Toyoda’s re-election as chairman was a focal point of its annual shareholder meeting after the proxy advisers recommended that investors vote against it.
Shareholders also rejected an investor proposal urging greater disclosure of climate lobbying that had been opposed by Toyota. The breakdown of both votes will not be released until Wednesday.
The grandson of the company’s founder, Toyoda remains deeply popular among retail shareholders. He has been praised for steering the company to another year of record profits and a strong stock performance last year.
“I bought Toyota shares with my retirement bonus,” 84-year-old Hidenori Takahashi told Reuters ahead of the meeting, adding he believed it was the “best company in Japan” for shareholders.
He said the ongoing certification issues that had roiled the automaker were “a bad thing” but that Toyoda seemed eager to take steps to prevent the wrongdoing from recurring.
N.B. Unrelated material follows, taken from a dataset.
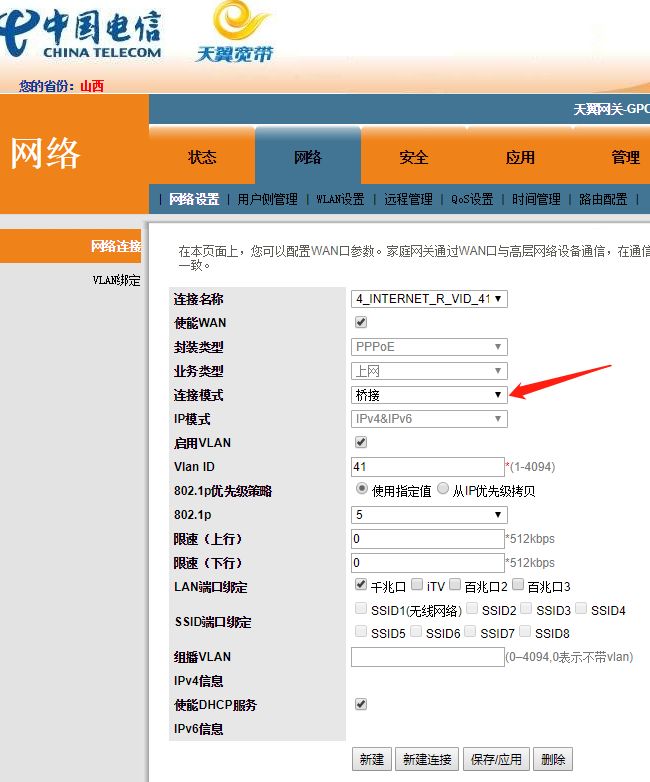Open the WLAN设置 submenu
Image resolution: width=650 pixels, height=782 pixels.
pyautogui.click(x=340, y=199)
While Toyoda faced little risk of not being re-elected, a big fall in his approval rating could be an embarrassment for a company that has been the world’s top-selling automaker four years in a row.
Toyoda’s approval rating fell to 85% last year from 96% in 2022.
The automaker has been bedeviled by a spate of safety and other certification testing violations at Toyota and its group companies, including small car maker Daihatsu. Institutional Shareholder Services had taken issue with the way the automaker has dealt with problem.
Glass Lewis, which had recommended that Toyoda not be re-elected for a second year in a row, said that he is responsible for the board’s lack of independence and also cited concerns about its strategic shareholdings and return on equity.
More certification irregularities have come to light since the proxy advisers made their recommendations.
In early June, Toyota said it had wrongly conducted six different vehicle certification tests in the past, including for three models that were still being sold.
It has said its wrongdoing included conducting some of the tests under more strict conditions than those set out by the government, invalidating their results.
Toyota has told Reuters previously that taking stock of its mistakes was long rooted in its corporate culture and Toyoda would take the lead in re-instilling that culture and working with group companies to ensure effective governance.
Toyota’s shares have fallen 10% since the new revelations came to light, but are still up 18% for the year.